The line containing "Task: Open artifacts" and every line after it, through the last line of the records, are to be transcribed exactly, and nothing else.

Stored records
○ ○ ○

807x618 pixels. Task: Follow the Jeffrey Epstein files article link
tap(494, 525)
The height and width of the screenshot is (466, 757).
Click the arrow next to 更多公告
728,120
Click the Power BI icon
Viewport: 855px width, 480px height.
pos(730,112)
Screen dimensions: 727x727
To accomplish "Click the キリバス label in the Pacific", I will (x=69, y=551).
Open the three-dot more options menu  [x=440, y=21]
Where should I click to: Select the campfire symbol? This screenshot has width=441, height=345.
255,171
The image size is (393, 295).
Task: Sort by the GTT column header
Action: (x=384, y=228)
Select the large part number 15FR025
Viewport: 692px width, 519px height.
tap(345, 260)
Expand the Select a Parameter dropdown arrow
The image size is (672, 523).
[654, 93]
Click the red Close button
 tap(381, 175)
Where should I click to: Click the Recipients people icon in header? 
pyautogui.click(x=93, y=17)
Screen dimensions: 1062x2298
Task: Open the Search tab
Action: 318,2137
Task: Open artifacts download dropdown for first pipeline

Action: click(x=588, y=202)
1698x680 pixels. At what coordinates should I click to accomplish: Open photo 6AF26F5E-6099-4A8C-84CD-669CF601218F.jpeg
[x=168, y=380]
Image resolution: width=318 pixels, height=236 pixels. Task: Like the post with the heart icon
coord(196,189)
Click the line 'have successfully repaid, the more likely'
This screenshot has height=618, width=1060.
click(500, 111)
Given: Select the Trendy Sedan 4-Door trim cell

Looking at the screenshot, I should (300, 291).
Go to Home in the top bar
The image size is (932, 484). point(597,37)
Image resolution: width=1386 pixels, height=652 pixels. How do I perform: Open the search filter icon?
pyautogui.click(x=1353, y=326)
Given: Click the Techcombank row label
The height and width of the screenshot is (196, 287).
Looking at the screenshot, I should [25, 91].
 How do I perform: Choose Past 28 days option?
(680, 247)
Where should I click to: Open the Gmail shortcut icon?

○ ○ ○

Solution for this exercise:
Task: Open artifacts download dropdown for first pipeline

Action: click(x=588, y=202)
1698x680 pixels. At what coordinates should I click to accomplish: Open photo 6AF26F5E-6099-4A8C-84CD-669CF601218F.jpeg
[x=168, y=380]
Image resolution: width=318 pixels, height=236 pixels. Task: Like the post with the heart icon
coord(196,189)
Click the line 'have successfully repaid, the more likely'
This screenshot has height=618, width=1060.
click(500, 111)
Given: Select the Trendy Sedan 4-Door trim cell

Looking at the screenshot, I should (300, 291).
Go to Home in the top bar
The image size is (932, 484). point(597,37)
Image resolution: width=1386 pixels, height=652 pixels. How do I perform: Open the search filter icon?
pyautogui.click(x=1353, y=326)
Given: Click the Techcombank row label
The height and width of the screenshot is (196, 287).
Looking at the screenshot, I should [25, 91].
 How do I perform: Choose Past 28 days option?
(680, 247)
Where should I click to: Open the Gmail shortcut icon?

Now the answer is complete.